▶ _What is required_
Without changing a single word, restate the entries below.

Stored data
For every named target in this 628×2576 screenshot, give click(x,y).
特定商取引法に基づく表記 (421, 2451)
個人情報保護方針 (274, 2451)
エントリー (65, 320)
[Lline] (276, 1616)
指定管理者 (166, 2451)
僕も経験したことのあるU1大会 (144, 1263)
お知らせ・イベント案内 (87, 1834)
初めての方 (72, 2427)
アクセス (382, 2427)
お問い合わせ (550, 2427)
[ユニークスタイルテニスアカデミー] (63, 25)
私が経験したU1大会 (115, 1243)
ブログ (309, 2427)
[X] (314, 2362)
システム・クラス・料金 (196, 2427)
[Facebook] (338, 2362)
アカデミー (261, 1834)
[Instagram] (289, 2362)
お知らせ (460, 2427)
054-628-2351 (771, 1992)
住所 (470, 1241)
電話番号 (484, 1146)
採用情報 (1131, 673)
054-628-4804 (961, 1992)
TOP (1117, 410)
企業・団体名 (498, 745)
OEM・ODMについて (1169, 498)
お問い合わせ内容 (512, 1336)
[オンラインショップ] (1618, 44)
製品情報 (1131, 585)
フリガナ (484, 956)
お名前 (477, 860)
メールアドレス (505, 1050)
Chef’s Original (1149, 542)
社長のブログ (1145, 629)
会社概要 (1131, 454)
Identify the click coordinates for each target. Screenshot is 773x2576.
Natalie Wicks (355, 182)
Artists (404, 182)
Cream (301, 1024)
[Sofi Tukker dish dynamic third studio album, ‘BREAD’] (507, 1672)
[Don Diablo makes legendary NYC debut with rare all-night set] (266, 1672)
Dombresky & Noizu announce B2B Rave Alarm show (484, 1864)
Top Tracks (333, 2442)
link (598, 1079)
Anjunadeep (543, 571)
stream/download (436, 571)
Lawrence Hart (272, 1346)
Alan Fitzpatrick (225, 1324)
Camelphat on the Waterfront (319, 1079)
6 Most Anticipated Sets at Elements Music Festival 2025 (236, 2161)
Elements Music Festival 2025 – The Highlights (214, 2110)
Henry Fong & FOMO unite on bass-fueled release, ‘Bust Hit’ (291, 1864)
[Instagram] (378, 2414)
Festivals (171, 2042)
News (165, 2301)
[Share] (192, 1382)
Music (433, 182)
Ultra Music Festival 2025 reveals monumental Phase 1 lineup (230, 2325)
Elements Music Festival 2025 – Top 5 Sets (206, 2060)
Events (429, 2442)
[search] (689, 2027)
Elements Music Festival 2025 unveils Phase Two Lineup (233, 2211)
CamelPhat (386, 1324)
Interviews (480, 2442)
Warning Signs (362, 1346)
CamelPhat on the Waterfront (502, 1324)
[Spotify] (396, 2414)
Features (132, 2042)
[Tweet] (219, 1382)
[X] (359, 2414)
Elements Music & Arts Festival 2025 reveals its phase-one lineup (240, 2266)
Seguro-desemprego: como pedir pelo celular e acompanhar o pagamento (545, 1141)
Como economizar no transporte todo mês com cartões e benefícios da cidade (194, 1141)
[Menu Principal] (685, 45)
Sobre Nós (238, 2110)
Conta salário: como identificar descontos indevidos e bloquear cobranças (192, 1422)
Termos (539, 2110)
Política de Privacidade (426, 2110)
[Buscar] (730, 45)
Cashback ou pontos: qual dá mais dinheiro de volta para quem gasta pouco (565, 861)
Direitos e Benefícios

▶ _Written response_
For every named target in this 628×2576 screenshot, give click(x,y).
特定商取引法に基づく表記 (421, 2451)
個人情報保護方針 (274, 2451)
エントリー (65, 320)
[Lline] (276, 1616)
指定管理者 (166, 2451)
僕も経験したことのあるU1大会 (144, 1263)
お知らせ・イベント案内 (87, 1834)
初めての方 (72, 2427)
アクセス (382, 2427)
お問い合わせ (550, 2427)
[ユニークスタイルテニスアカデミー] (63, 25)
私が経験したU1大会 (115, 1243)
ブログ (309, 2427)
[X] (314, 2362)
システム・クラス・料金 (196, 2427)
[Facebook] (338, 2362)
アカデミー (261, 1834)
[Instagram] (289, 2362)
お知らせ (460, 2427)
054-628-2351 (771, 1992)
住所 (470, 1241)
電話番号 (484, 1146)
採用情報 (1131, 673)
054-628-4804 (961, 1992)
TOP (1117, 410)
企業・団体名 (498, 745)
OEM・ODMについて (1169, 498)
お問い合わせ内容 (512, 1336)
[オンラインショップ] (1618, 44)
製品情報 (1131, 585)
フリガナ (484, 956)
お名前 (477, 860)
メールアドレス (505, 1050)
Chef’s Original (1149, 542)
社長のブログ (1145, 629)
会社概要 (1131, 454)
Identify the click coordinates for each target. Screenshot is 773x2576.
Natalie Wicks (355, 182)
Artists (404, 182)
Cream (301, 1024)
[Sofi Tukker dish dynamic third studio album, ‘BREAD’] (507, 1672)
[Don Diablo makes legendary NYC debut with rare all-night set] (266, 1672)
Dombresky & Noizu announce B2B Rave Alarm show (484, 1864)
Top Tracks (333, 2442)
link (598, 1079)
Anjunadeep (543, 571)
stream/download (436, 571)
Lawrence Hart (272, 1346)
Alan Fitzpatrick (225, 1324)
Camelphat on the Waterfront (319, 1079)
6 Most Anticipated Sets at Elements Music Festival 2025 (236, 2161)
Elements Music Festival 2025 – The Highlights (214, 2110)
Henry Fong & FOMO unite on bass-fueled release, ‘Bust Hit’ (291, 1864)
[Instagram] (378, 2414)
Festivals (171, 2042)
News (165, 2301)
[Share] (192, 1382)
Music (433, 182)
Ultra Music Festival 2025 reveals monumental Phase 1 lineup (230, 2325)
Elements Music Festival 2025 – Top 5 Sets (206, 2060)
Events (429, 2442)
[search] (689, 2027)
Elements Music Festival 2025 unveils Phase Two Lineup (233, 2211)
CamelPhat (386, 1324)
Interviews (480, 2442)
Warning Signs (362, 1346)
CamelPhat on the Waterfront (502, 1324)
[Spotify] (396, 2414)
Features (132, 2042)
[Tweet] (219, 1382)
[X] (359, 2414)
Elements Music & Arts Festival 2025 reveals its phase-one lineup (240, 2266)
Seguro-desemprego: como pedir pelo celular e acompanhar o pagamento (545, 1141)
Como economizar no transporte todo mês com cartões e benefícios da cidade (194, 1141)
[Menu Principal] (685, 45)
Sobre Nós (238, 2110)
Conta salário: como identificar descontos indevidos e bloquear cobranças (192, 1422)
Termos (539, 2110)
Política de Privacidade (426, 2110)
[Buscar] (730, 45)
Cashback ou pontos: qual dá mais dinheiro de volta para quem gasta pouco (565, 861)
Direitos e Benefícios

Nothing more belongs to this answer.